[Opening TASK INPUTS section]

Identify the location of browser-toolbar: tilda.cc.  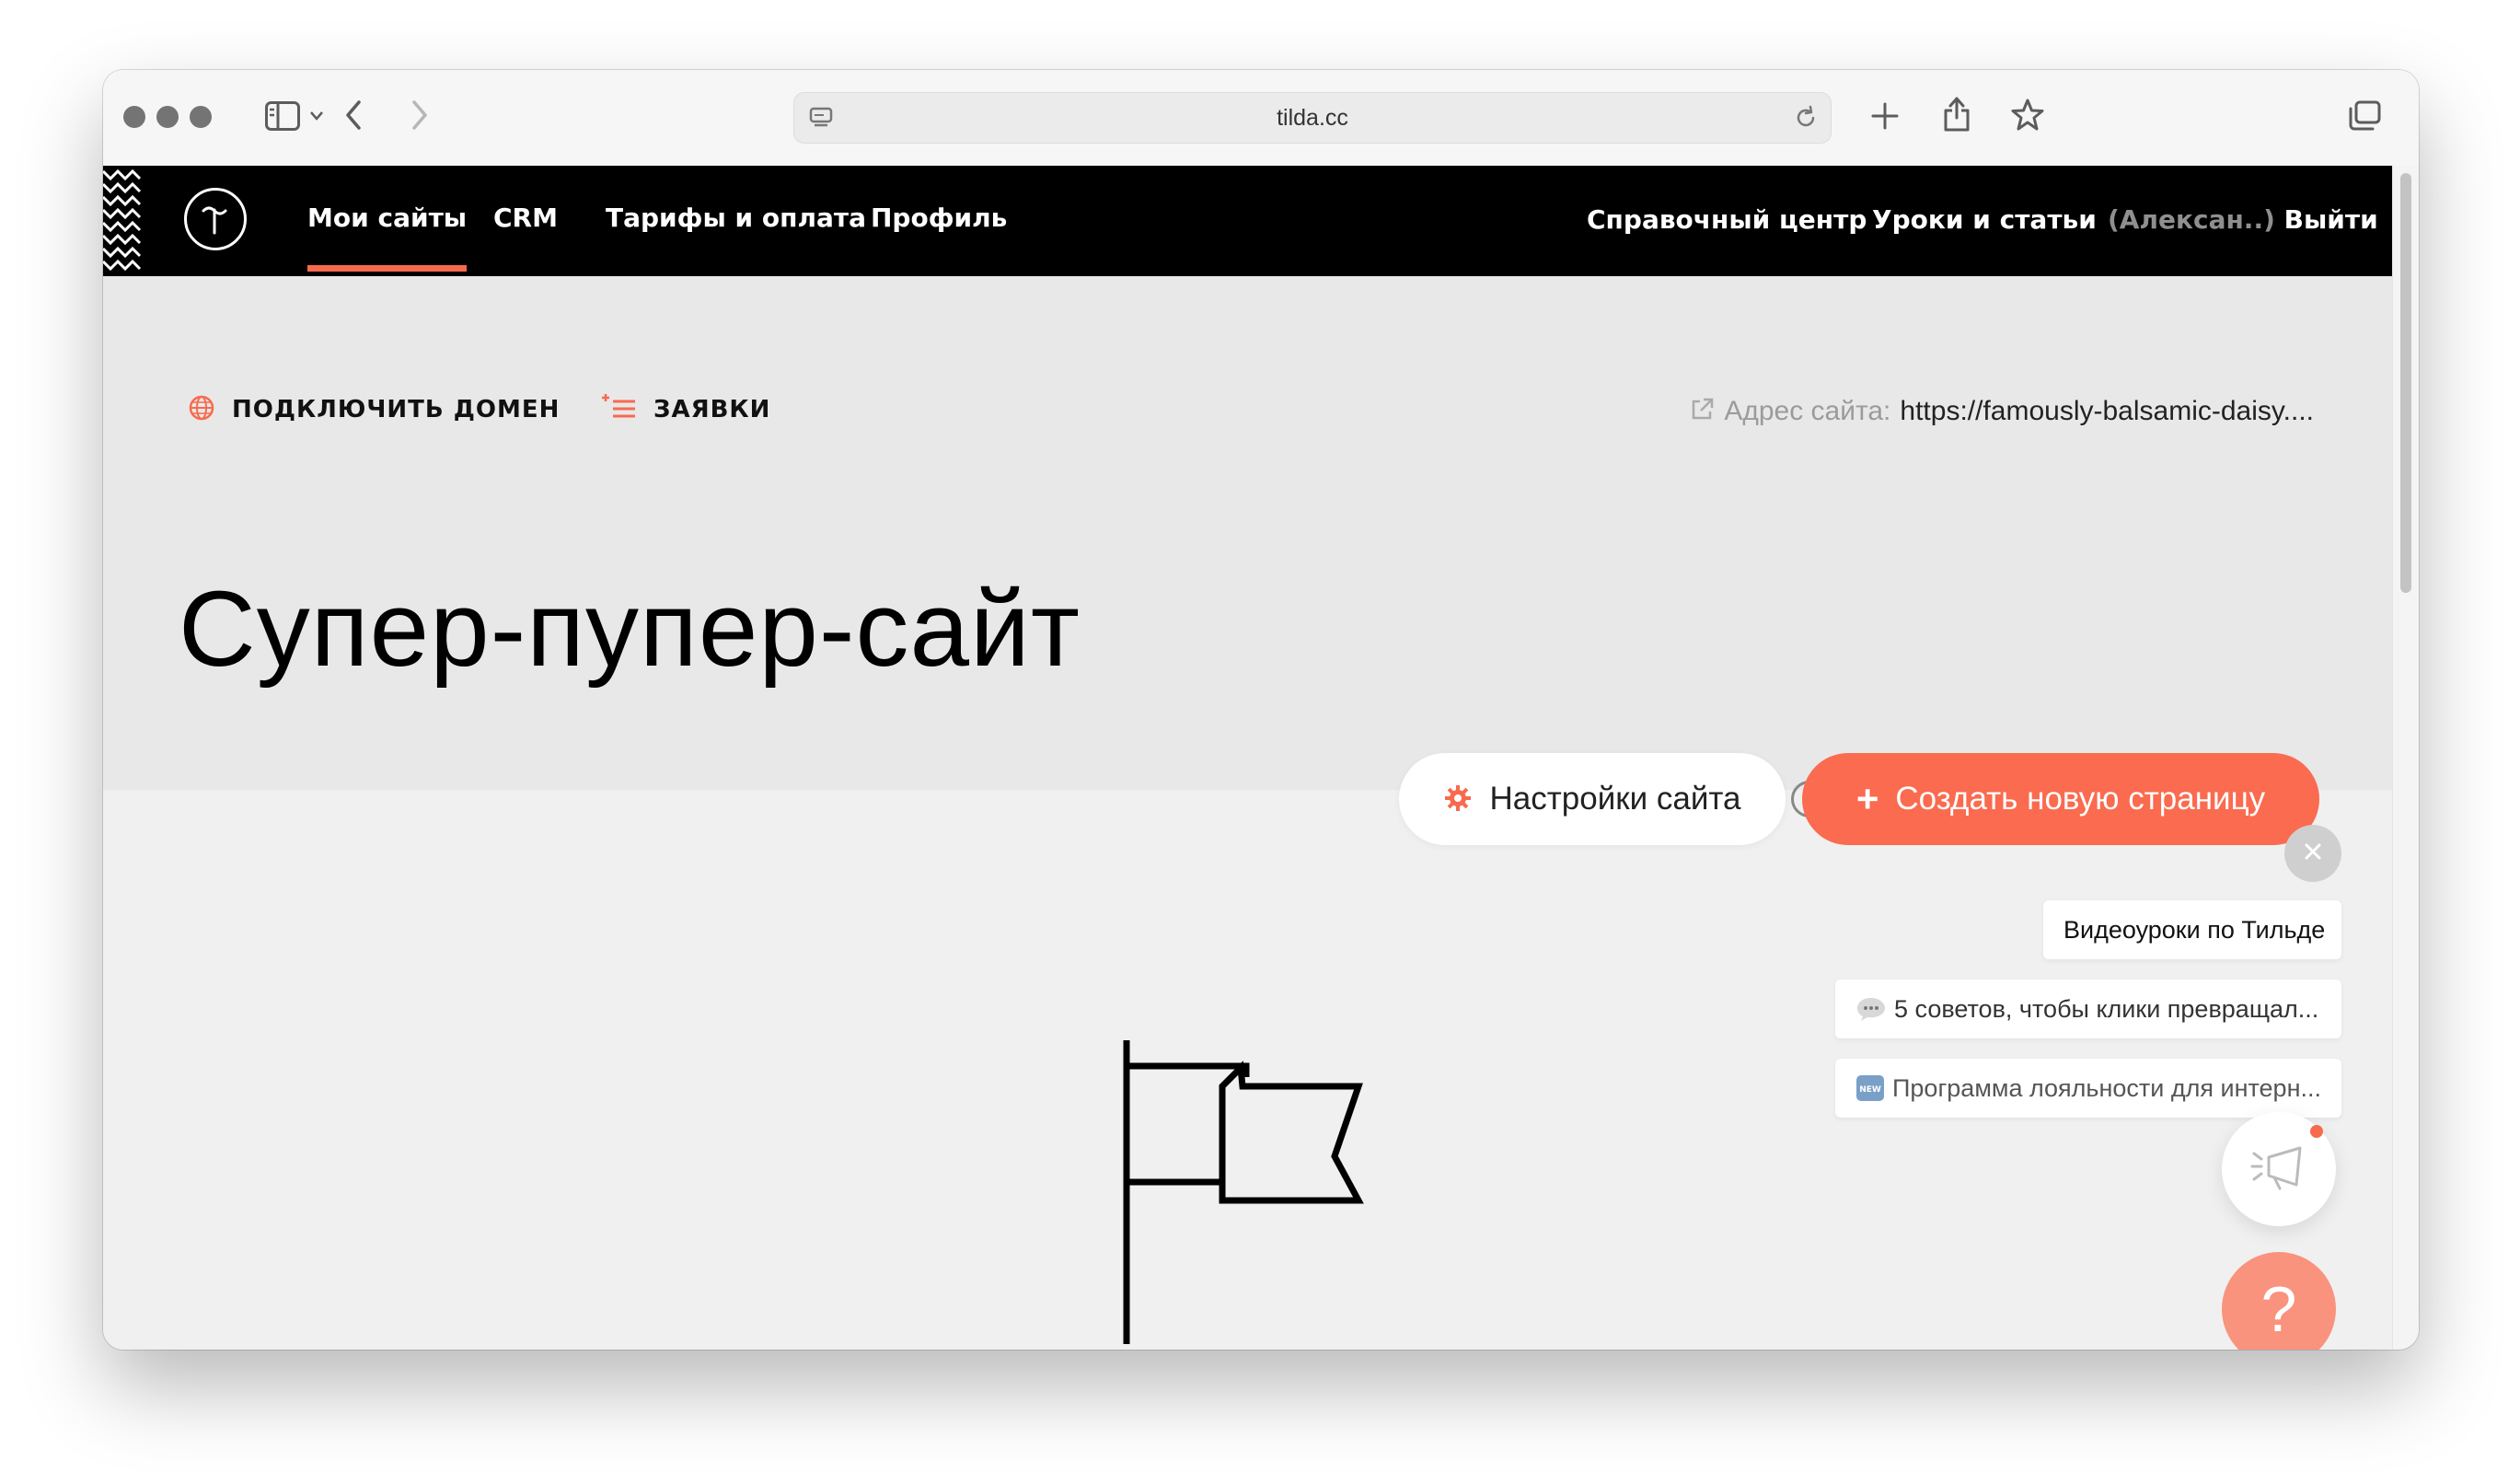
(1261, 118).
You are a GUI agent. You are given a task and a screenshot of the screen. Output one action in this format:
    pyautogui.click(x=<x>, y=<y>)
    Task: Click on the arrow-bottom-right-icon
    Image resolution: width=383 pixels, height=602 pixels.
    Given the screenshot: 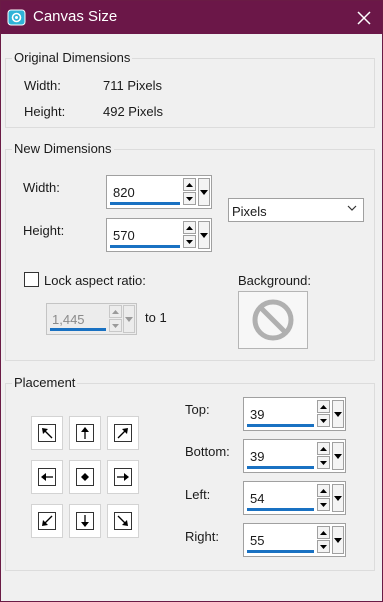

[Closing TASK INPUTS section]

(TASK STATEMENT):
Scale the coordinates in the answers of every entry above by 0.4, rounding to whole numbers with halves going up, and copy out all the lines again, requests included. Leave the pictures out.

(SOLUTION TO THIS PROBLEM):
Identify the location of browser-toolbar: tilda.cc.  
(504, 47).
You are a GUI agent. You are given a task and a screenshot of the screen. Output one action in this format:
    pyautogui.click(x=<x>, y=<y>)
    Task: Click on the arrow-bottom-right-icon
    Image resolution: width=383 pixels, height=602 pixels.
    Given the screenshot: 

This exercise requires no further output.